*Text to read*.
Sound Chaser which was originally appeared in Yes "Relayer" album with Patrick Moraz as keyboard player is delivered wonderfully by Rudess. The toughest part (I think) during the interlude part has been made in such a way that inquiring the mind of the listeners - be it a Yes fan or not. It's so powerful. In fact, since the opening part with ambient keyboard work plus dynamic drums work, it clearly indicates that this is a nice piece of composition. It's surprising to me that this song flows in a unique way but Rudess still can trace back the routes precisely and making excellent modifications on some segments of the music. The guitar solo in the middle of the track is made totally different with Mr. Howe's version in Relayer album. This interpretation is also a masterpiece.

*Records*.
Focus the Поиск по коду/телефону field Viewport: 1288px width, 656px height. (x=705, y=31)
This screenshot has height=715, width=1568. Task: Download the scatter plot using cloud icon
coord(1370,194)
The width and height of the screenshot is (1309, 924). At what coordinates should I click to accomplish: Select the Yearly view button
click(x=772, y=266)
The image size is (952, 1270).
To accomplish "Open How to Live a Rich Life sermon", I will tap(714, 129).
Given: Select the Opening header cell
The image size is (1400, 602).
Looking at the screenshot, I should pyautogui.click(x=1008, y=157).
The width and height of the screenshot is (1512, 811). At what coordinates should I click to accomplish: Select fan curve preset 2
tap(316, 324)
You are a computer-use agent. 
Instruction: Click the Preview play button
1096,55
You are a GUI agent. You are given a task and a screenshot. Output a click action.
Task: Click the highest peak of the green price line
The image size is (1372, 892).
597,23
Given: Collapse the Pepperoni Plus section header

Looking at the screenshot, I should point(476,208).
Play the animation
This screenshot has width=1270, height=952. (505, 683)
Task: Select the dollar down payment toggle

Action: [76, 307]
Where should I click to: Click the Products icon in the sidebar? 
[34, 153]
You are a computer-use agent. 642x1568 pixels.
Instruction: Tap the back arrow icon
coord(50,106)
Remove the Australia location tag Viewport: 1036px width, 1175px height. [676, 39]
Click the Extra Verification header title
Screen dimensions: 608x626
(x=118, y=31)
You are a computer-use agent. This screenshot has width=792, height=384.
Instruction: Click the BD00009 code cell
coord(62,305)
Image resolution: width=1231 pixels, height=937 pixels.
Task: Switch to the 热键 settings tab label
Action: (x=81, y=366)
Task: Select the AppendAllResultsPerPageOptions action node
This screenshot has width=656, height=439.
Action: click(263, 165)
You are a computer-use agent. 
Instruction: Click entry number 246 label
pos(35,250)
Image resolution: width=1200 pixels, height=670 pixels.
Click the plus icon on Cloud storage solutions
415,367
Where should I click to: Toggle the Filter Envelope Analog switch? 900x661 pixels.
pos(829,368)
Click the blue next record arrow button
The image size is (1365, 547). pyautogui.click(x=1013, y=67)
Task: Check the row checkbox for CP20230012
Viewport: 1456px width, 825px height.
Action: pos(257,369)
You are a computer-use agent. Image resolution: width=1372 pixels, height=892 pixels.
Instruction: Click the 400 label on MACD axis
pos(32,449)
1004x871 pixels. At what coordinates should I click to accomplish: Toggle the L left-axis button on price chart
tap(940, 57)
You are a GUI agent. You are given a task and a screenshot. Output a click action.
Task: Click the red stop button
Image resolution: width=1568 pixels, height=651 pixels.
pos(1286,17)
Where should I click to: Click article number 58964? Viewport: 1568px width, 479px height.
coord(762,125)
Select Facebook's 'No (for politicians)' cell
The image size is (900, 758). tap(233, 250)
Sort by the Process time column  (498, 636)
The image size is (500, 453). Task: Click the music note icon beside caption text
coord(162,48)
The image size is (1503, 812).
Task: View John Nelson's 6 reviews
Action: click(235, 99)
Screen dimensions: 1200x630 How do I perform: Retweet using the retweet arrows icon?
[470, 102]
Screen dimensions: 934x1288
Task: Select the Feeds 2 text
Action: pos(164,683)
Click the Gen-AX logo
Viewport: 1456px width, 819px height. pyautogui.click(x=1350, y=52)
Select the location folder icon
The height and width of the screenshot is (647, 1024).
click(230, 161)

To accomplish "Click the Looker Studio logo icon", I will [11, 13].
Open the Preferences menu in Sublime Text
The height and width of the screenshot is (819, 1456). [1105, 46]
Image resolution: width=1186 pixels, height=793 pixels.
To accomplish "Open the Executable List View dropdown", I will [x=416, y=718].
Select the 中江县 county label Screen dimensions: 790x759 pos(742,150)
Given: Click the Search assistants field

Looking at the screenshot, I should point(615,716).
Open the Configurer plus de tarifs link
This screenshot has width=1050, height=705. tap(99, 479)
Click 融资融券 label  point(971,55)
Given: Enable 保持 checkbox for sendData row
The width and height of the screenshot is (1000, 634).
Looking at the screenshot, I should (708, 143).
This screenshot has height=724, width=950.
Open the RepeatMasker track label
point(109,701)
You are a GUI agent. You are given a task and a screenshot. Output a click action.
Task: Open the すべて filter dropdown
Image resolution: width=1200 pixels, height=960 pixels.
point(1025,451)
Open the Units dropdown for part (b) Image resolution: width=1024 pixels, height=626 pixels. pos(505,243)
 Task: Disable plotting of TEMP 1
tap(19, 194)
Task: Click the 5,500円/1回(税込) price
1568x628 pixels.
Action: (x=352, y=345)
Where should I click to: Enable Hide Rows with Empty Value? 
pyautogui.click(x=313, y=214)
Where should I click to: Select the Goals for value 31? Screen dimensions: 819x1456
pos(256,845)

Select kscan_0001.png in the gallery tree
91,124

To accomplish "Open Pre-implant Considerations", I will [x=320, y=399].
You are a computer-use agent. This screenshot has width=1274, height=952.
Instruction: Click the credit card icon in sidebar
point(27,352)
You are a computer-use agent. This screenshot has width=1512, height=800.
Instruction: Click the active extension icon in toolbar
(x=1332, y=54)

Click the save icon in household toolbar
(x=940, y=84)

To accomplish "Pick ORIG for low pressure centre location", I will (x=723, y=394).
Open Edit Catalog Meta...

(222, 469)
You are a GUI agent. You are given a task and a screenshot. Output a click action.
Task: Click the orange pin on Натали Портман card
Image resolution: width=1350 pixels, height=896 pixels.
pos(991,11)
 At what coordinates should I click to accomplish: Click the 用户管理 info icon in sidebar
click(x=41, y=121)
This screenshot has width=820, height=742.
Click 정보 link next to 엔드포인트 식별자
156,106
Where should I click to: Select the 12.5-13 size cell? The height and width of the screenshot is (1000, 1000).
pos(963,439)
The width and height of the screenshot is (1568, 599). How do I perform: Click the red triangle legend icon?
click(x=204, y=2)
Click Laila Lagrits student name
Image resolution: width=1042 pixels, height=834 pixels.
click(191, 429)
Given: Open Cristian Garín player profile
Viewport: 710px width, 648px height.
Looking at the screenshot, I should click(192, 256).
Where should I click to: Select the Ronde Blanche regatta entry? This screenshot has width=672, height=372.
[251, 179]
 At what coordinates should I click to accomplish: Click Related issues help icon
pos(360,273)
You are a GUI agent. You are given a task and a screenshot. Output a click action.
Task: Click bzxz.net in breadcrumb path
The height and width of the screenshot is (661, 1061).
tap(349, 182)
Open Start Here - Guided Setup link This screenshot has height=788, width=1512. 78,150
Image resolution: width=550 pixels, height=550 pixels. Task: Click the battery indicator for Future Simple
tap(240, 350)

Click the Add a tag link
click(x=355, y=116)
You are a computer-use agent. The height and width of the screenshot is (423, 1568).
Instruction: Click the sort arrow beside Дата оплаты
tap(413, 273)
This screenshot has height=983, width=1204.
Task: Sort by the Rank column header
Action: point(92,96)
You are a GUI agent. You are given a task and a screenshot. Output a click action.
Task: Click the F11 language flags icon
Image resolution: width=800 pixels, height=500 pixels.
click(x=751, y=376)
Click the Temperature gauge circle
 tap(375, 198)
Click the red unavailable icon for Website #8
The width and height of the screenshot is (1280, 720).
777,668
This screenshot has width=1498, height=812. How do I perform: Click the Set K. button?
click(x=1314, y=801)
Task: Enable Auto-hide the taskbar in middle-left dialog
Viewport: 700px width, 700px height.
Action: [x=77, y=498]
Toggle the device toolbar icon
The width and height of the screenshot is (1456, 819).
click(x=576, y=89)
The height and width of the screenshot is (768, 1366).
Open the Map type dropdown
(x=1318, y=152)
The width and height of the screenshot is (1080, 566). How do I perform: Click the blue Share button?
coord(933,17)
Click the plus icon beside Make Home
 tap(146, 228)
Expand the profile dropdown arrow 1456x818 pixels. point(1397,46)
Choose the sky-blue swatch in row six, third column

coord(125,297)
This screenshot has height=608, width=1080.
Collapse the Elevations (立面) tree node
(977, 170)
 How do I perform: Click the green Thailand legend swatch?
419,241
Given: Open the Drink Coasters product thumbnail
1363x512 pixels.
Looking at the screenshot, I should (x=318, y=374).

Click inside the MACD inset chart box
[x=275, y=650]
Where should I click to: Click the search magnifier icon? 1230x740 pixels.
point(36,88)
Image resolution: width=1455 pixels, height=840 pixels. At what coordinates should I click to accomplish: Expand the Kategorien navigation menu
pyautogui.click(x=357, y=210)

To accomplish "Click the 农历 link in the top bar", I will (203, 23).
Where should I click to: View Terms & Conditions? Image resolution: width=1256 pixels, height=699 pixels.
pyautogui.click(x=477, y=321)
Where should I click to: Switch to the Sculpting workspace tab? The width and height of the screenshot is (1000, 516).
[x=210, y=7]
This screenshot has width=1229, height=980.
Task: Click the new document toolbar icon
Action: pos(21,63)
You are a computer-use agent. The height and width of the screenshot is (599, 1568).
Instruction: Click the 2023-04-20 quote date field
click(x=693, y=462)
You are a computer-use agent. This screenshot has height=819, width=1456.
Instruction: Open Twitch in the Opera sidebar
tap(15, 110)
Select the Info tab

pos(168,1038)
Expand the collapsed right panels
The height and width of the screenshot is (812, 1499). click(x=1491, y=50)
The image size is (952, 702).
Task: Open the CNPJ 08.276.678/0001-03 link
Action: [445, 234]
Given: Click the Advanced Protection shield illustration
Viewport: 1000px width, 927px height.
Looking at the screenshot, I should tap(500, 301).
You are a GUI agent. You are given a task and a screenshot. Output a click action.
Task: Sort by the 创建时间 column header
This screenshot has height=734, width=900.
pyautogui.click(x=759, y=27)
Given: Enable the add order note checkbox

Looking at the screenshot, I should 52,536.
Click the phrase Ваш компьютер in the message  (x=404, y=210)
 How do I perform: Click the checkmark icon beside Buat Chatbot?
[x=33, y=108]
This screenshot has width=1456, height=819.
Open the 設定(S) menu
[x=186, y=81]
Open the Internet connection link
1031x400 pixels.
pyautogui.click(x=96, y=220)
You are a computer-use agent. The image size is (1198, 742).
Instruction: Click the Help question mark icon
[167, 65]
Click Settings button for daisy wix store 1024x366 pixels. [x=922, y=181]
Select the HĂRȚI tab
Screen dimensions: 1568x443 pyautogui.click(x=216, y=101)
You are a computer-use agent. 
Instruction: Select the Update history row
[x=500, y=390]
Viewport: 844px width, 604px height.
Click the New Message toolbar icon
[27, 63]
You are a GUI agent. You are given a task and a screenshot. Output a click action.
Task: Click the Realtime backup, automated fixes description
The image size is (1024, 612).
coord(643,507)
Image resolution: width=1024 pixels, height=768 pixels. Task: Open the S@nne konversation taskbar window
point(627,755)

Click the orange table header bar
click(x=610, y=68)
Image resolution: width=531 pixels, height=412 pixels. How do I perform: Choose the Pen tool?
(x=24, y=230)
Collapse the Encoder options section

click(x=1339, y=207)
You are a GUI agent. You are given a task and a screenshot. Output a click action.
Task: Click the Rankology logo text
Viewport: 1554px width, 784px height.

*To do*. Continue the review of the "Sound Chaser" cover, picking up right after its last sentence.

*Reply to the task*.
Just The Same surprised me, really. It's not that this is not famous song by regular prog lovers. But, I cannot imagine and I have never thought before that Rudess paid attention in fact to the complicated band like Gentle Giant. Bravo, Mr. Rudess! I salute you on this. In fact, this song has been made differently in the interlude part - and not so much on the main structure / melody of the song. The choirs that appeared in the original version by Gentle Giant have been overcome beautifully by Rudess and it does not create any harm at all listening to this v=version. The interlude is so powerful and it moves to different style than what it supposed to be with bass guitar solo and guitar solo in addition to keyboard. It's truly a masterpiece! No doubt about it!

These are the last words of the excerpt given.